Formal bieten die Rechtsextremen kaum Angriffsflächen mehr, die führenden Köpfe hinter der Propagandamaschinerie sind aber immer noch die gleichen, teils verurteilten Straftäter. Der in Ottobrunn (Kreis München) lebende Münchner Rechtsextremist und NPD-Aktivist Norman Bordin zum Beispiel. Er zählt nach Einschätzung des bayrischen Landeskriminalamts zu den "Schwergewichten in der bundesrepublikanischen Neonazi-Szene der militanten freien Kameradschaften". Bordin stammt aus dem Umfeld des inhaftierten Rechtsterroristen Martin Wiese. Außerdem ist er wegen Körperverletzung, Beleidigung und Volksverhetzung einschlägig vorbestraft. Unter anderem war er im Jahr 2001 am brutalen Überfall auf einen Münchner Griechen beteiligt und wurde zu 15 Monaten Haft verurteilt.

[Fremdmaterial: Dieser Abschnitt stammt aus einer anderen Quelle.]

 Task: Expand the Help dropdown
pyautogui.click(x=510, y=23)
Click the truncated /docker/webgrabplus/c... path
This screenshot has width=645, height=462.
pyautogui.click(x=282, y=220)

Neben seinen Parteiaktivitäten organisiert und führt der 31-Jährige nicht nur weitgehend den "Widerstand Süd", sondern ist auch Inhaber von Internet-Domains mit einschlägig rechtsradikalem Inhalt. Seit einigen Tagen nun sind Inhalte, bis auf wenige regionale Feinheiten, gleichgeschaltet mit den Inhalten der Seiten der "Neonazis in Hamburg" des "Widerstand Nord".
Bei allem Bemühen um Hochglanzbilder und gesellschaftsfähige Internetauftritte, manchmal rutschen die rechten Propagandisten aber in alte, krude Formeln: "Weg mit dem asozialen System!," heißt es auf einer Internetseite schlicht.